English 40A
Introduction to British Literature Part I

 

 

Professor Julie Yen 
(916)  278-6176
julie.yen@csus.edu

Calaveras 160

The Comic, the Heroic, and the Satiric:
The Middle Ages to the Eighteenth Century

Texts

The Norton Anthology of English Literature. Vol. I. 7th ed.
Chaucer's
Canterbury Tales. Nevill Coghill.
The Bedford Glossary of Critical and Literary Terms. (recommended)

Mythology
.  Edith Hamilton.  (recommended)

Course Description

In this course, we will be studying some of the most exciting English works written during the middle ages, the Renaissance, and the eighteenth century.  We will read the texts carefully, but we will also consider their religious, political, and cultural contexts.  We will explore the works through some familiar literary themes and motifs in Western literature, many of which you already know well, such as 

  • the idea that life is a journey or a quest

  • the complexities of love and desire

  • the personal struggles inherent in the practice of religious beliefs

  • reflections on essential social institutions, such as marriage and public education, and perennial social problems, such as disparities between the rich and the poor.
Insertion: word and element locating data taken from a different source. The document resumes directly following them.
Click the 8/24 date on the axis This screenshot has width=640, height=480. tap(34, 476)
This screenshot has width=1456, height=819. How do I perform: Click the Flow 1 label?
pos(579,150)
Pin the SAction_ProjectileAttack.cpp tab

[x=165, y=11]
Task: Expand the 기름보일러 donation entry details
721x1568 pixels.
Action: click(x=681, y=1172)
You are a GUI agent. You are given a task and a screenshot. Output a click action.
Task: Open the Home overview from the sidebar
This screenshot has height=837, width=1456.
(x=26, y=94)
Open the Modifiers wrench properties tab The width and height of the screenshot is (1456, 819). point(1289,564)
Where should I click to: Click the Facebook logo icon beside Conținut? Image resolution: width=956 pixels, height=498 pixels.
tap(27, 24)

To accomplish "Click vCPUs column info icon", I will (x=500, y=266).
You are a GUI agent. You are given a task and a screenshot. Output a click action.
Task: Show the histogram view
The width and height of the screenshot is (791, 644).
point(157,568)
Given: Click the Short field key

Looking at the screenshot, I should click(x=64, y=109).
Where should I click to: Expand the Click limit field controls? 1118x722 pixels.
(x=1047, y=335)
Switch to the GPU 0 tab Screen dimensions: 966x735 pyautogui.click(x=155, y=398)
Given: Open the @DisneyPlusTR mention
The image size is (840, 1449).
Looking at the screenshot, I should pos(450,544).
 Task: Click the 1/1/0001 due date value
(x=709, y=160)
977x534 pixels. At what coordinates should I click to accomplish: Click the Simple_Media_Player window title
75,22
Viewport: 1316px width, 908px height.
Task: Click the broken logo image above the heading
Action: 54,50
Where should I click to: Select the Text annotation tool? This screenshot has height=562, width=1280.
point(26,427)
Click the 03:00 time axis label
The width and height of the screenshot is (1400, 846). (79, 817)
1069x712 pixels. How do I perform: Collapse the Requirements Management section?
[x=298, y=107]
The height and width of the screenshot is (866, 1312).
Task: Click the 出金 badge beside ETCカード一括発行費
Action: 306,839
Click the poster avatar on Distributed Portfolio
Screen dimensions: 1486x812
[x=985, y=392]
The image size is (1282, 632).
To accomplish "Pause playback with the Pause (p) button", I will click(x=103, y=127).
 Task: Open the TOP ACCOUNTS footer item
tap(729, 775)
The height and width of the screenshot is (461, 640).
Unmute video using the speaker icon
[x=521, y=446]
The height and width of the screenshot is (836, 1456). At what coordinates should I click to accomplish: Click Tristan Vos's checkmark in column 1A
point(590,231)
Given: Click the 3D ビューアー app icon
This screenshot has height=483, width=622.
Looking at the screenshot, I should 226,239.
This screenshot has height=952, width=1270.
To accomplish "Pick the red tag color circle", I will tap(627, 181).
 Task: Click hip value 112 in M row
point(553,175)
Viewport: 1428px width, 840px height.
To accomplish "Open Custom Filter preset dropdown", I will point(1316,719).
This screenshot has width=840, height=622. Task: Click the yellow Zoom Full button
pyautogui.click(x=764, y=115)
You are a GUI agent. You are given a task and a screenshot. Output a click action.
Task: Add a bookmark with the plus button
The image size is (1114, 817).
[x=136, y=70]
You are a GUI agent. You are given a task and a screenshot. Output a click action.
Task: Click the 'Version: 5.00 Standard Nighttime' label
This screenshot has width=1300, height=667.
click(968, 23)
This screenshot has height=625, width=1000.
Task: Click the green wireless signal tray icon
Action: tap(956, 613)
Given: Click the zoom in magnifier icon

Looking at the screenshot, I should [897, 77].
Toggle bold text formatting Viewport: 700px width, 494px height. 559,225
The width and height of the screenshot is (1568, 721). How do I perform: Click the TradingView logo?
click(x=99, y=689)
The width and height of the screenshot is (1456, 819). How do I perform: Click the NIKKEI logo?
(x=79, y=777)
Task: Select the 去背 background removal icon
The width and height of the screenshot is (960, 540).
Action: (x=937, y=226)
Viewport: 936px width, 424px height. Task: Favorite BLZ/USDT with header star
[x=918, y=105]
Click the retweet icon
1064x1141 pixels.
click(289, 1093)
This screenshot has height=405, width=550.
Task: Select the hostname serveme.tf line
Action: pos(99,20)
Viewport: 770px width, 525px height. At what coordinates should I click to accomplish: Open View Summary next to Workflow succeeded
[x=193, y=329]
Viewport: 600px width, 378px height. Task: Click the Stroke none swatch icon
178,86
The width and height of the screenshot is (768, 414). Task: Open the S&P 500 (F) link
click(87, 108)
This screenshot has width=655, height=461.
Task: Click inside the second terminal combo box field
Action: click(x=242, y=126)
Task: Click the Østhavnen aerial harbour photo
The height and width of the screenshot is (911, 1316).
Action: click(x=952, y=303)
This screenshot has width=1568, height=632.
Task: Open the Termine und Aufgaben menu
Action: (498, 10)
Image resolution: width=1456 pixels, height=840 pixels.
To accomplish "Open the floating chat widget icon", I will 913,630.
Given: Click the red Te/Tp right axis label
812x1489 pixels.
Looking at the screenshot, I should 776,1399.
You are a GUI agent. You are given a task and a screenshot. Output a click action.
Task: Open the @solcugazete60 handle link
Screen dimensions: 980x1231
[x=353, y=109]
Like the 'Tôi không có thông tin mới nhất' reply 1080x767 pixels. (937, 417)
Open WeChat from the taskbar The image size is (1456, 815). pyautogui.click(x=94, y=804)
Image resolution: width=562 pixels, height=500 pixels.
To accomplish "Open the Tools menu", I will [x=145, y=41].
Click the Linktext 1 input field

In our syllabus, the medieval texts that we will be reading include Chaucer's Canterbury Tales, Sir Gawain and the Green Knight, The Book of Margery Kempe, and Everyman; our Renaissance authors include Queen Elizabeth I, Wyatt, Spenser, Sidney, Shakespeare, Marlowe, Jonson, Donne, Herbert, Marvell, Aemilia Lanyer, and Milton; and our eighteenth-century writers include Anne Finch, Mary Wortley Montagu, Swift, Pope, and Johnson.